[Document excerpt]

>> Begin

Look beyond their behaviour
In my experience, the behaviour a young person displays doesn't always tell us the whole picture about what’s going on. Imagine a 12 year old smoker. If we just look at the behaviour, the risk, on the face of it, is addiction and damage to their health. But if we look beyond the behaviour, the risk expands; where is a 12 year old obtaining cigarettes? Their family? Older peers in their community?
"We need to provide the right support for the right child at the right time."
We can’t just offer an information-based intervention on the risks of smoking or smoking cessation, and expect a positive outcome, looking beyond the behaviour is a must. Maybe the young person also needs sessions related to decision-making, risk-taking, power imbalances in peer relationships and consent for instance.
Don’t just focus on information
Let’s continue with using smoking as an example. Chances are, most young people in school already know the risks and effects of smoking. In my experience, by age 12 most young people have a pretty well-developed understanding of the risks and effects related to a broad range of behaviours. They certainly know the risks posed by smoking – so why do they start? If you know that smoking is terrible for your health, is likely to kill you and leads to addiction, yet you start to smoke, it’s probable that something other than knowledge is driving your behaviour.
Focus on the drivers behind behaviour
The reasons why young people engage in behaviours which affect their health and wellbeing are complex. We survey thousands of young people each year and they tell us that the main reason they engage in risk-taking behaviours has very little to do with not having enough information on risks and consequences. Interestingly, they recognise that peers are probably the biggest driver of risk taking behaviour. That makes perfect sense - just ask yourself:
Do young people smoke, drink or take drugs for the first time on their own?
"Take-away’ skills can help young people boost their confidence and self-efficacy."
However, we are not talking about the classic view of ‘peer pressure’, where young people are ‘forced’ into smoking, drinking or taking drugs, Indeed, the reality is much more subtle. Our peers influence us all, positively and negatively and it is this influence which young people recognise as having such a strong impact on behaviour.
I am sure that we’ve all said ‘oh go one, one more drink’ at the pub with friends, when we’ve really just wanted to go home. Our priority at that moment was prolonging the evening, not the consequences of that decision. It's the same for young people. If your priority is hanging out with older peers in your community who all smoke and they offer you a cigarette, would your knowledge of the risks stop you from doing it?
Talking to your learners will help you to find out what they believe the main reasons are that they and their peers make decisions that negatively impact on their health and wellbeing.
Show – don't tell
Wherever possible, show young people - don’t tell them. When educating, try to include activities and scenarios that offer opportunities for young people to experience the subject being discussed.
For example, if the focus is decision-making, create a scenario to show young people what happens when a group makes a decision. You can do this by putting young people in small groups, setting a task and seeing what happens. Inevitably someone will take charge and make decisions, some will just go along with it, others will believe they contributed to decision-making but didn't and so on.
This approach can ‘show’ young people what can happen in groups and how this can lead to a group making a decision which none of the members would do individually, also known as ‘groupthink’.
You then have the perfect opportunity to discuss the implications in their own lives, if they have experienced it, what the consequences might be and advise on practical strategies to manage. This approach means young people leave with a practical and realistic example of the subject being discussed, have a better chance of recognising it happening and have better skills to mitigate the impact.

>> End

[Data shown]
>> Begin

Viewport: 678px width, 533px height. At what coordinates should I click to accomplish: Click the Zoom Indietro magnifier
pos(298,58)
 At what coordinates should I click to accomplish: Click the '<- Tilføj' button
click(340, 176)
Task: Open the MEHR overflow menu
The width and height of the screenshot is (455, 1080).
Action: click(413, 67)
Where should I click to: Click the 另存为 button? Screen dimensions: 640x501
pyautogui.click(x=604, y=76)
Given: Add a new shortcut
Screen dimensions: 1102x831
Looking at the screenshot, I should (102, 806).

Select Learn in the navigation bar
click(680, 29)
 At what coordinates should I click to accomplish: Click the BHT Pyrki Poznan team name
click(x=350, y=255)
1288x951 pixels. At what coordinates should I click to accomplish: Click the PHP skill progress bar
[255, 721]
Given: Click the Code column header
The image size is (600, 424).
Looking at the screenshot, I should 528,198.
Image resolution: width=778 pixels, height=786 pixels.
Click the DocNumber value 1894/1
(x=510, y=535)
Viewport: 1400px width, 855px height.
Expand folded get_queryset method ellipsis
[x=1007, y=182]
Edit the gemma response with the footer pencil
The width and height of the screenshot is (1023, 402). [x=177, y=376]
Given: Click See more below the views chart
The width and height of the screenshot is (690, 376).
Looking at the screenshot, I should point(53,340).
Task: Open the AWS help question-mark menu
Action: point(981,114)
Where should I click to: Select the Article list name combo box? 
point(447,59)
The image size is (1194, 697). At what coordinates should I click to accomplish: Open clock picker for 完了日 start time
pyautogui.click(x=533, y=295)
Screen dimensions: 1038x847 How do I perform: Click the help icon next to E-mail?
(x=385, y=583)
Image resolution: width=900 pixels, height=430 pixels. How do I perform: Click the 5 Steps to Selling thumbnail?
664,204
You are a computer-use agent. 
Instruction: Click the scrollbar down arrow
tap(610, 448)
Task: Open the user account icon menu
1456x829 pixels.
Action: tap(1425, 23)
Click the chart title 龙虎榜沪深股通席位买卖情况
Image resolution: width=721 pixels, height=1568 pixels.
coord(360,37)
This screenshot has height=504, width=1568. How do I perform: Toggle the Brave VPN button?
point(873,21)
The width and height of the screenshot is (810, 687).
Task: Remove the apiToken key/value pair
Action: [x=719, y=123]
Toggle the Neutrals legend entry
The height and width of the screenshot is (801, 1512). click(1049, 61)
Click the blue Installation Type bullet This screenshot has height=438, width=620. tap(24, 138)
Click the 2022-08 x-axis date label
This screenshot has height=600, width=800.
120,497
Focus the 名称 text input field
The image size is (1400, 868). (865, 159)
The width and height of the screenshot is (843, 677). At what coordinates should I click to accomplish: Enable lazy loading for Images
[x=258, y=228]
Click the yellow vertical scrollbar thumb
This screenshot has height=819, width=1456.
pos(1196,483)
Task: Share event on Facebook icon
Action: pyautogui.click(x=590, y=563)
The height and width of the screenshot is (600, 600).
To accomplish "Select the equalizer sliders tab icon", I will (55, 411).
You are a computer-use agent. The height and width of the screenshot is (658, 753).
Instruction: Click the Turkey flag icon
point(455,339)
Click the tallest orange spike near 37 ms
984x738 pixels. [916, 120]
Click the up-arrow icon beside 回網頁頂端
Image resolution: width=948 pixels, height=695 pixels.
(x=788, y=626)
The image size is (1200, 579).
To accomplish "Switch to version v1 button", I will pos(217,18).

>> End

[Task instructions]
**1)** Condense the paragraph of the article on young people's behavior that begins "Let's continue with using smoking as an example" into a short bulleted list that keeps its main facts.
**2)** In the listing, multiply every coordinate in the answers by 1.95, rounding to whole numbers with halves going up. Leave the requests unchanged, and reproduce only the lines from the line with "Image resolution: width=900" up to and including the line with "tap(610, 448)".

[Expected answers]
**1)**
- Most young people in school likely already know the risks and effects of smoking.
- By age 12, most have a well-developed understanding of the risks of many behaviors.
- They certainly know that smoking harms health, is likely to kill and leads to addiction.
- Someone who starts smoking despite knowing this is probably driven by something other than knowledge.

**2)**
Image resolution: width=900 pixels, height=430 pixels. How do I perform: Click the 5 Steps to Selling thumbnail?
1295,398
You are a computer-use agent. 
Instruction: Click the scrollbar down arrow
tap(1190, 874)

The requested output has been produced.